*** Material for this exercise Section Begins ***

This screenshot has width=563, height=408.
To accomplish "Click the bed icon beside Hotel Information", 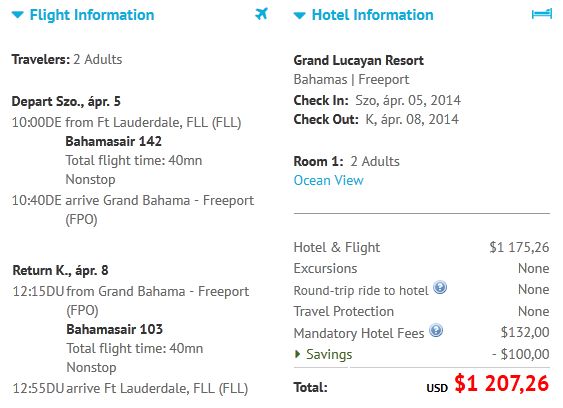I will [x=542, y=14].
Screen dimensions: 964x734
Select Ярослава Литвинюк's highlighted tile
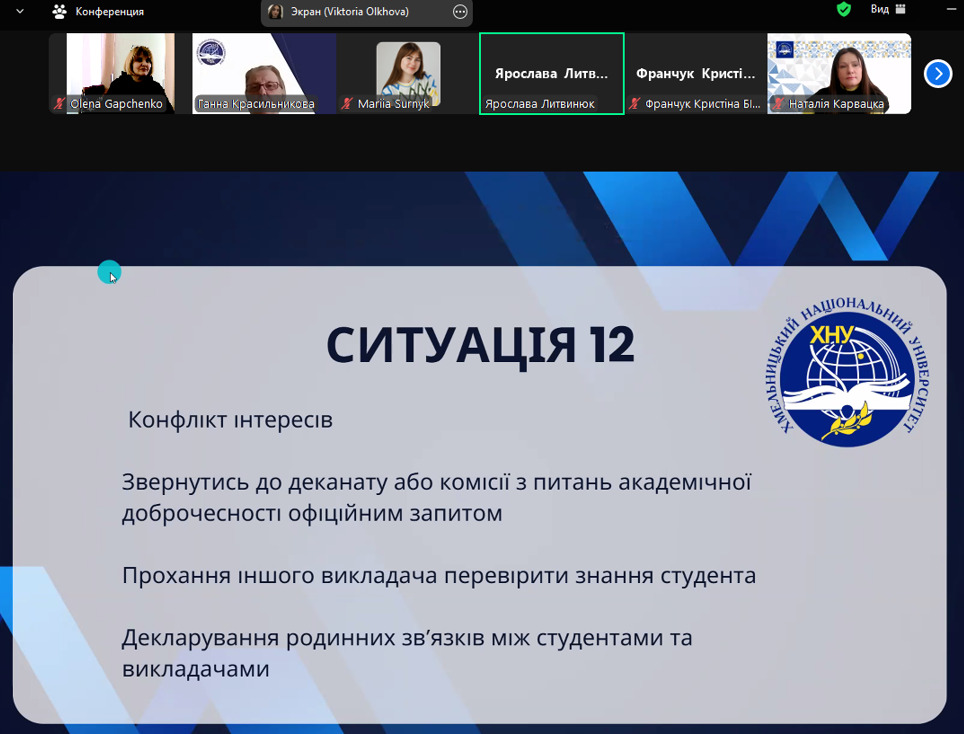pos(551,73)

*** Material for this exercise Section Ends ***
*** Material for this exercise Section Begins ***

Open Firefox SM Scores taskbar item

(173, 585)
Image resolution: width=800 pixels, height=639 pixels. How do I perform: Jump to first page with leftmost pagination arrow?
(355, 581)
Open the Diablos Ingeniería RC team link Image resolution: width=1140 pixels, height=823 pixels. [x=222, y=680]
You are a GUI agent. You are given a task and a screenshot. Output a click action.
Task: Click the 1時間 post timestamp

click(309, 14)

*** Material for this exercise Section Ends ***

Show the lines above that have the word "screenshot".

This screenshot has width=563, height=408.
You are a GUI agent. You are given a task and a screenshot. Output a click action.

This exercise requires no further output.